2023年6月6日(火) 15:00 〜 16:40 P会場 (会議室 G1+G2)

オーガナイザ:伊藤 孝行、大沼 進、松尾 徳朗、白松 俊

16:20 〜 16:40

[1P4-OS-16a-05] Discourse Quality Indexを用いた討議の質の可視化

除去土壌をめぐる模擬市民参加ワークショップを題材として

〇柴田 侑秀1、相馬 ゆめ1、辻本 光英1、植 穂奈美1、木原 なな1、保高 徹生2、大沼 進1 (1. 北海道大学、2. 国立研究開発法人産業技術総合研究所)
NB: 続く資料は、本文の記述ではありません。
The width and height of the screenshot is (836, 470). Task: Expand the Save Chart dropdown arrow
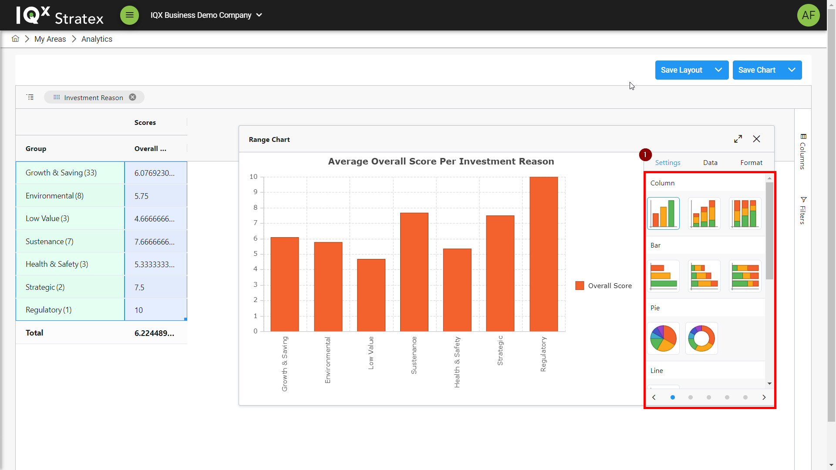pos(792,70)
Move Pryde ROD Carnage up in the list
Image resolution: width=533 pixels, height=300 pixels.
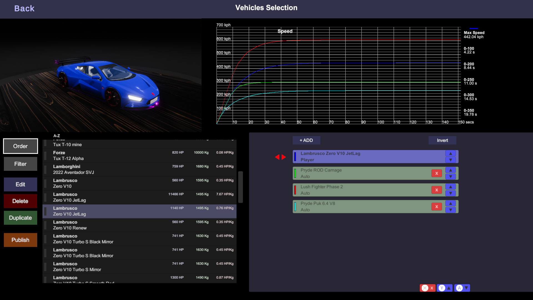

キーワード:Discourse Quality Index (DQI)、公正、共通善、テキストマイニング、市民参加ワークショップ

本研究では、除去土壌県外最終処分を題材として実施したワークショップで行われた議論を取り上げ、Discourse Quality Index (DQI) を用いて討議の質を可視化することを目的とした。社会問題の議論においては、功利主義や不衡平の緩和、除去土壌の中間貯蔵という負担を負ってきた最不遇者である福島への慮りというマキシミン原理といった社会全体の望ましさである共通善が万遍なく議論されることが望ましい。DQIは討議に参加していない第三者が、議論で行われた発話ごとにどのような側面からの発言であるかを評価するものである。評価の結果、共通善ではリスクやコストといった功利主義的な視点が最も言及されていた一方、福島への慮りという視点からの発言は少なかった。また、風評被害や公衆の理解、新たに負担を引き受ける人々についての言及が多かった。テキストマイニングによる分析の結果、「福島」という地名の登場回数が多くないことや、「安全」という言葉が再生利用などと強く結びついていた。以上より、討議では福島の人々が負ってきた負担というマキシミン原理からの議論よりも、リスクやそれに対する人々の反応について言及されていた。